▶ _Problem to work on_
Both the line containing "Task: Enable the auto send checkbox" and the line containing "Task: Click the share account icon" belong to the span. Output exactly that span from the listing below, and nothing outside it.
** Opening Given information block **
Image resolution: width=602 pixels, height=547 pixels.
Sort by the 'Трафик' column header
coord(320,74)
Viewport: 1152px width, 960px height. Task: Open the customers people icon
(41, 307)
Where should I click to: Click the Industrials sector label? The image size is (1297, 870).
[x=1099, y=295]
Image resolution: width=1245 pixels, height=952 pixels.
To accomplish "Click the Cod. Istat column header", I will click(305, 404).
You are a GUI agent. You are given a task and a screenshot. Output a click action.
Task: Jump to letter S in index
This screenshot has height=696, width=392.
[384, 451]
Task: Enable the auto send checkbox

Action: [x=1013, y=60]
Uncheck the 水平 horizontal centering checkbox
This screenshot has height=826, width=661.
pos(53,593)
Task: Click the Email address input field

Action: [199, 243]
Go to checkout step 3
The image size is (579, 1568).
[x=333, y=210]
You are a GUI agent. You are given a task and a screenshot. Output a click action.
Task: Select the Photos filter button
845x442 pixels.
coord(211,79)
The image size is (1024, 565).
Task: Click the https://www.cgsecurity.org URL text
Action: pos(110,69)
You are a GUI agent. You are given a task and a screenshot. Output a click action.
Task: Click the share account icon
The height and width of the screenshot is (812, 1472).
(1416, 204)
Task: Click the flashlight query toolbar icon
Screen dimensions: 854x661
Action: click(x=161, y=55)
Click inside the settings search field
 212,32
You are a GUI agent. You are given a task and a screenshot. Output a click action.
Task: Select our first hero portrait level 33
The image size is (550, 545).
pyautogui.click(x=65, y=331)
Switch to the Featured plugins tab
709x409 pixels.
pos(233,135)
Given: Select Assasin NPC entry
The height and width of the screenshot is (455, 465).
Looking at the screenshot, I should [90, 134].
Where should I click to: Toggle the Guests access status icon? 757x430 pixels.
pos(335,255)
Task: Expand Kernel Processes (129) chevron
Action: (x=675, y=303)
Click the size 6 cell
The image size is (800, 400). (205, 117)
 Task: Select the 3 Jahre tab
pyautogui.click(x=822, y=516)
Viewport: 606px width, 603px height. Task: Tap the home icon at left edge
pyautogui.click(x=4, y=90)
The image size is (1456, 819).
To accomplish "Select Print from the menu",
** Closing Given information block **
▶ _Answer to the problem_
Task: Enable the auto send checkbox

Action: [x=1013, y=60]
Uncheck the 水平 horizontal centering checkbox
This screenshot has height=826, width=661.
pos(53,593)
Task: Click the Email address input field

Action: [199, 243]
Go to checkout step 3
The image size is (579, 1568).
[x=333, y=210]
You are a GUI agent. You are given a task and a screenshot. Output a click action.
Task: Select the Photos filter button
845x442 pixels.
coord(211,79)
The image size is (1024, 565).
Task: Click the https://www.cgsecurity.org URL text
Action: pos(110,69)
You are a GUI agent. You are given a task and a screenshot. Output a click action.
Task: Click the share account icon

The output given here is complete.